AUFGABENLISTE:
[1] Bearbeite bitte den Entscheidungstext von „Der Oberste Gerichtshof“ bis „wird Folge gegeben.“ und gib diesen Abschnitt mit „Dornbirn“ anstelle von „Bludenz“ wieder.
[2] Nenne alle Mitglieder des Senats, die laut Entscheidungstext die Entscheidung getroffen haben, einschließlich des Vorsitzenden.
___ ENTSCHEIDUNGSTEXT
OGH 7Ob208/98h

OGH7Ob208/98h28.4.1999

Der Oberste Gerichtshof hat durch den Senatspräsidenten des Obersten Gerichtshofes Dr. Kropfitsch als Vorsitzenden und die Hofräte des Obersten Gerichtshofes Dr. Schalich, Dr. Tittel, Dr. Huber und Hon. Prof. Dr. Danzl als weitere Richter in der Rechtssache der klagenden Partei Elfriede S*****, vertreten durch Dr. Petra Piccolruaz-Klotz, Rechtsanwältin in Bludenz, gegen die beklagte Partei Johann Liberad S*****, vertreten durch Dr. Fritz Schneider ua Rechtsanwälte in Bludenz, wegen Unterhalt, infolge Revision der beklagten Partei gegen das Urteil des Landesgerichtes Feldkirch vom 25. Februar 1998, GZ 1 R 104/98x-13, womit das Urteil des Bezirksgerichtes Bludenz vom 31. Oktober 1997, GZ 1 C 96/97s-7, bestätigt wurde, in nichtöffentlicher Sitzung den

Beschluß

gefaßt:

 

Spruch:

Der Revision wird Folge gegeben.
______
___ BEREITGESTELLTE DATEN
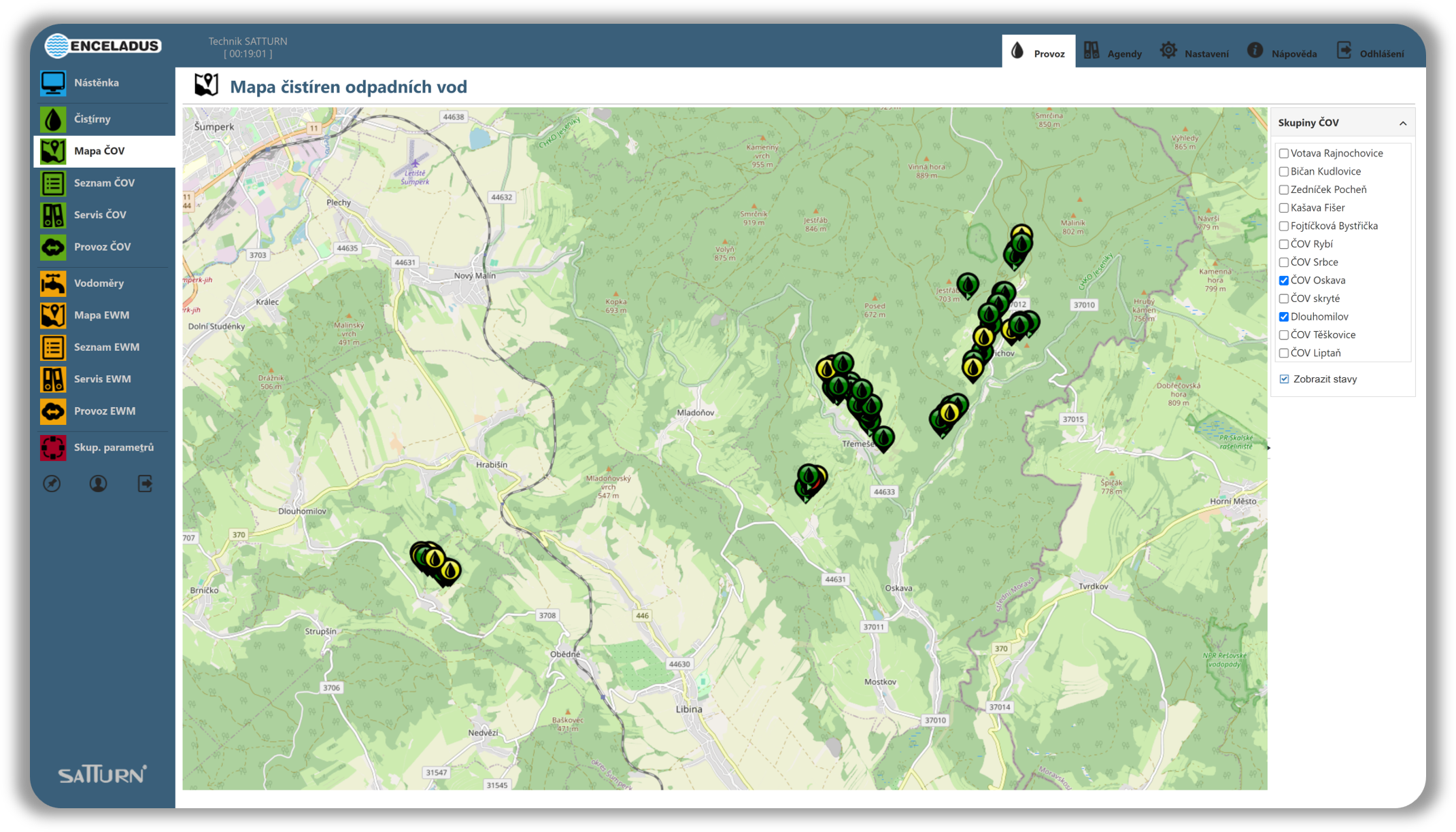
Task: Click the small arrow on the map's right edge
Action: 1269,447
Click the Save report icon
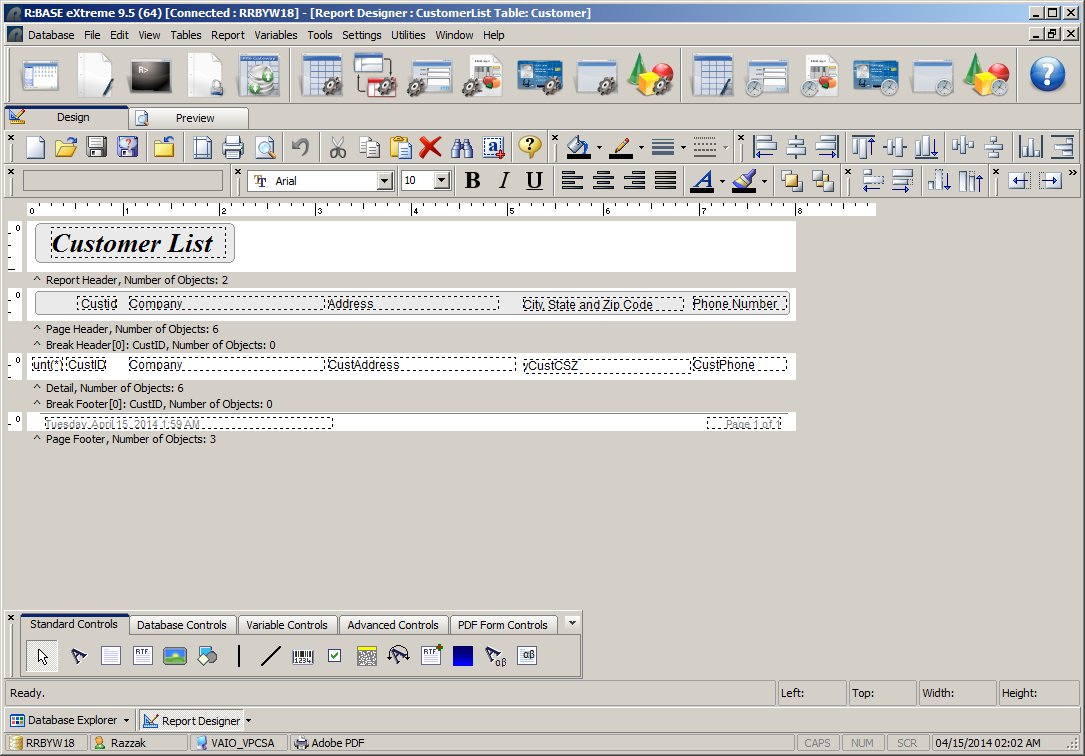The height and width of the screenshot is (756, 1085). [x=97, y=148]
______
GELÖSTE AUFGABEN:
[1]
Der Oberste Gerichtshof hat durch den Senatspräsidenten des Obersten Gerichtshofes Dr. Kropfitsch als Vorsitzenden und die Hofräte des Obersten Gerichtshofes Dr. Schalich, Dr. Tittel, Dr. Huber und Hon. Prof. Dr. Danzl als weitere Richter in der Rechtssache der klagenden Partei Elfriede S*****, vertreten durch Dr. Petra Piccolruaz-Klotz, Rechtsanwältin in Dornbirn, gegen die beklagte Partei Johann Liberad S*****, vertreten durch Dr. Fritz Schneider ua Rechtsanwälte in Dornbirn, wegen Unterhalt, infolge Revision der beklagten Partei gegen das Urteil des Landesgerichtes Feldkirch vom 25. Februar 1998, GZ 1 R 104/98x-13, womit das Urteil des Bezirksgerichtes Dornbirn vom 31. Oktober 1997, GZ 1 C 96/97s-7, bestätigt wurde, in nichtöffentlicher Sitzung den

Beschluß

gefaßt:

 

Spruch:

Der Revision wird Folge gegeben.

[2] Dr. Kropfitsch (Vorsitzender), Dr. Schalich, Dr. Tittel, Dr. Huber, Hon. Prof. Dr. Danzl